APPEALS FROM THE FAMILY COURT OF THE FIRST CIRCUIT
(FC-S NOS. 99-06297, 88-01105, 91-02102, 88-01037 & 91-02108)



 

SUMMARY DISPOSITION ORDER
(By: Moon, C.J., Levinson, Nakayama,
Ramil, and Acoba, JJ.)

Mother-Appellant (Mother) appeals from the "Orders Awarding Permanent Custody" entered on October 24, 2001 and the "Orders Concerning Child Protective Act" entered on December 10, 2001 by the family court of the first circuit (1) (the court), awarding permanent custody of John Doe, Born on July 19, 1993, Jane Doe, Born on March 14, 1987, John Doe, Born on February 27, 1989, John Doe, born on July 7, 1984, and John Doe, born on June 29, 1991 (collectively, the children), to Department of Human Services-Appellee. On appeal, Mother argues that (1) the court erred and was clearly erroneous in finding and concluding that Mother would not become able, in a reasonable amount of time, to provide the children with a safe family home, even with the assistance of a service plan, (2) the reasonable time limit in HRS § 587-73 is unconstitutionally vague, and (3) the court abused its discretion in denying Mother's motion for reconsideration.

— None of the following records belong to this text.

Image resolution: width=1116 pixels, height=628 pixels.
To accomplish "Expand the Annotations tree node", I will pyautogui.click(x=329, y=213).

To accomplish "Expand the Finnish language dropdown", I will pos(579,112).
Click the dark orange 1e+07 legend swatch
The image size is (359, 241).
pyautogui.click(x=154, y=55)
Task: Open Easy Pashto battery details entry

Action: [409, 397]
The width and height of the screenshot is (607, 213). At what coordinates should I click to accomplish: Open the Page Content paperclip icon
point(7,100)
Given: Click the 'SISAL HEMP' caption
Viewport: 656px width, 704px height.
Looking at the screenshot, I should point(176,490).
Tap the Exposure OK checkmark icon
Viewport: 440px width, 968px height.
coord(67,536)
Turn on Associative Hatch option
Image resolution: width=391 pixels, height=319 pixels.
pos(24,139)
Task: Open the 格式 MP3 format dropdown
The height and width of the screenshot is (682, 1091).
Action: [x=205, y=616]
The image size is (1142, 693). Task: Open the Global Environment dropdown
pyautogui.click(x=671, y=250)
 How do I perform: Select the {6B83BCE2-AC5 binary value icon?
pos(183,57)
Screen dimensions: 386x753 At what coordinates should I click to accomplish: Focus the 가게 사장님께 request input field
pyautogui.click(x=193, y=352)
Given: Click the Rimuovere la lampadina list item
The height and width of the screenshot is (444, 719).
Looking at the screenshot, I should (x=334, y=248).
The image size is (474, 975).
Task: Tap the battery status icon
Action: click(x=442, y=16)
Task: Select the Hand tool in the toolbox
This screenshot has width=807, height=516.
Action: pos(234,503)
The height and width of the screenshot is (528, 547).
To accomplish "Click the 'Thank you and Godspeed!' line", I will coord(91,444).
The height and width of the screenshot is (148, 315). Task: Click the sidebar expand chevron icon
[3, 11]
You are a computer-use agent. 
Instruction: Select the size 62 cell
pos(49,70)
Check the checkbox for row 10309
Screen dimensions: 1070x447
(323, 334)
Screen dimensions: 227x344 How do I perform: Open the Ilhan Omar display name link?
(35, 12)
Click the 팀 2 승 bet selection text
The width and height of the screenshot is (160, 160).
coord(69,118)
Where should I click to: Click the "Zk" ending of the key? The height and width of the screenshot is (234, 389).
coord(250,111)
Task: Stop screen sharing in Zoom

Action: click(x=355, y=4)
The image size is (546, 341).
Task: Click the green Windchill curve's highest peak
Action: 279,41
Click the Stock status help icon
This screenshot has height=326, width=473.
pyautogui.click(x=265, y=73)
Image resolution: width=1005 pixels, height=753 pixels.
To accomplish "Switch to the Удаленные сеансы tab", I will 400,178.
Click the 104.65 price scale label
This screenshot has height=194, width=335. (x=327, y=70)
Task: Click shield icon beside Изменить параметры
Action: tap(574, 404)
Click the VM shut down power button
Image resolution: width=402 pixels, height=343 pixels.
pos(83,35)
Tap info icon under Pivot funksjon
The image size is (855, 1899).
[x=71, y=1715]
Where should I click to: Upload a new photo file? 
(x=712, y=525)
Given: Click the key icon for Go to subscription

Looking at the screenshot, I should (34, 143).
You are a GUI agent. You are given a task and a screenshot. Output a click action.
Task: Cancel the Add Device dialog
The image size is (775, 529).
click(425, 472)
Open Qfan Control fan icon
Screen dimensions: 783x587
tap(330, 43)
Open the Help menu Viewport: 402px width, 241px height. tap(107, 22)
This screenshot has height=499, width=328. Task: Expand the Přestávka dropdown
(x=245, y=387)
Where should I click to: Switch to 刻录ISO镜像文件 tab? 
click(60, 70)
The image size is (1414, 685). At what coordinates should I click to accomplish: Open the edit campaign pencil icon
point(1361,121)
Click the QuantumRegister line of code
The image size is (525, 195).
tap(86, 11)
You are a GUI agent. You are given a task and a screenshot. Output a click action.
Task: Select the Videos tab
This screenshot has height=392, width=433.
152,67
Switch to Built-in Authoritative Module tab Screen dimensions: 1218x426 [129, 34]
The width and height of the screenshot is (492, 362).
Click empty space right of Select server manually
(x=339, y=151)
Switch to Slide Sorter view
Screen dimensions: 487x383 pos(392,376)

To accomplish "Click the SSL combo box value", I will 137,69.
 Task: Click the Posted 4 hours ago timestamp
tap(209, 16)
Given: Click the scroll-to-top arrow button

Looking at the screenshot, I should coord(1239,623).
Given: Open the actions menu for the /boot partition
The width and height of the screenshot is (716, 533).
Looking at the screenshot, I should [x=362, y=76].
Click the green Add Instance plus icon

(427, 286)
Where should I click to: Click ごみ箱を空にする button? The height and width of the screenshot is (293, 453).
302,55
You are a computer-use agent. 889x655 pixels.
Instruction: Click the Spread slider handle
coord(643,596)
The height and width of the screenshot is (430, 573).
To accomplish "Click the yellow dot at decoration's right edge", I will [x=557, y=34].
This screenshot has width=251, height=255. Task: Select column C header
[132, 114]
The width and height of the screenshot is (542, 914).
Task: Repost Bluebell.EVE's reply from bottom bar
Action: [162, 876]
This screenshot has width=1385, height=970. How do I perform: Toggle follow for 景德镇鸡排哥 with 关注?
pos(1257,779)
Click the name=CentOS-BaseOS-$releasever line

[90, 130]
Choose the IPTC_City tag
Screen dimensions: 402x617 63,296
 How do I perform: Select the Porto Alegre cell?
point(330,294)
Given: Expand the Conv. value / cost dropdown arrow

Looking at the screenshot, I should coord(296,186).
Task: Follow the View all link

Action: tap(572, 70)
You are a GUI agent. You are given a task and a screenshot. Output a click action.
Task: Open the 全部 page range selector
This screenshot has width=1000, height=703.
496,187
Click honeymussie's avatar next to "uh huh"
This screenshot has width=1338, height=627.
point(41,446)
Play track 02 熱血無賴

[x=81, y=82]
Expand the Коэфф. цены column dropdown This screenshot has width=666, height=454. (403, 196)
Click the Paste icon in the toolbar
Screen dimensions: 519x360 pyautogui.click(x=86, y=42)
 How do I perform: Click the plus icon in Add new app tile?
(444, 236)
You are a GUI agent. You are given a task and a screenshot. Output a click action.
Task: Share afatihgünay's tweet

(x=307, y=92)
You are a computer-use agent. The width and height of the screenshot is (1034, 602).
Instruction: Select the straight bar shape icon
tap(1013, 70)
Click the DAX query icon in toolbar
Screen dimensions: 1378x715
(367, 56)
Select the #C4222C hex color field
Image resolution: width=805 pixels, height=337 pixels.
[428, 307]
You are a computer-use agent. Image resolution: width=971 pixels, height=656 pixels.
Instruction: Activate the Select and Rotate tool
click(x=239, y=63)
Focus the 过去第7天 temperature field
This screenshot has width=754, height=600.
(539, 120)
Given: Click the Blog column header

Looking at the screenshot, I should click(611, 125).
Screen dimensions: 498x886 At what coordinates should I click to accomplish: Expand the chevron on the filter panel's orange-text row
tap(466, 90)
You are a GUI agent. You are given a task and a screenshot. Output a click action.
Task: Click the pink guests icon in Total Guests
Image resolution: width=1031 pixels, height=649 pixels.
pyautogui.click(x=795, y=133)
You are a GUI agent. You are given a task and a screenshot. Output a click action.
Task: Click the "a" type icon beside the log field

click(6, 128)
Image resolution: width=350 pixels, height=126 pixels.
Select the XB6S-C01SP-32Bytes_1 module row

In accordance with Hawai`i Rules of Appellate Procedure Rule 35, and after carefully reviewing the record and the briefs submitted by the parties, duly considering and analyzing the law relevant to the arguments and issues raised by the parties, and having heard oral argument, we hold that (1) the court's findings of fact were not clearly erroneous, see In re Doe, 89 Hawai`i 477, 487, 974 P.2d 1067, 1077 (App. 1999) ("A finding of fact is clearly erroneous when (1) the record lacks substantial evidence in support of the finding, or (2) despite substantial evidence in support of the finding, the appellate court is nonetheless left with a definite and firm conviction that a mistake has been made." (Quoting Hirono v. Peabody, 81 Hawai`i 230, 232, 915 P.2d 704, 706 (1996).)), and the court was not clearly erroneous in concluding that Mother would not become able to provide the children with a safe family home, even with the assistance of a service plan, see id. at 486, 974 P.2d at 1076 ("[A] conclusion that presents mixed questions of fact and law is reviewed under the clearly erroneous standard because the court's conclusions are dependent upon the facts and circumstances of each individual case." (Internal quotation marks and citations omitted.)), (2) the reasonable time limit in HRS § 587-73 is not vague, inasmuch as it establishes a two-year period to forecast when Mother would be able to provide a safe home, see id. at 492, 974 P.2d at 1082 (stating that "in HRS § 587-73(a)(2) . . . the three-year period defines the limits of that 'reasonable period of time' for which a parent's willingness and ability to provide a safe family home must be forecasted[,] . . . which must be taken into account in predicting when a safe home will become available for the purpose of determining whether parental rights should be terminated"), (3) Mother presented no discernable argument on the question of whether the court erred in denying the motion for reconsideration, see State v. Moore, 82 Hawai`i 202, 206 n.1, 921 P.2d 122, 126 n.1 (1996) (explaining that appellate courts have "prerogative to disregard" a claim unsupported by "discernable argument"); Bank of Hawai`i v. Shaw, 83 Hawai`i 50, 52, 924 P.2d 544, 546 (App. 1996) ("We will disregard a point of error if the appeal fails to present discernable argument on the alleged error." (Citation omitted.)). Therefore,

IT IS HEREBY ORDERED that the court's October 24, 2001 orders awarding permanent custody and the December 10, 2001 orders concerning child protective act are affirmed.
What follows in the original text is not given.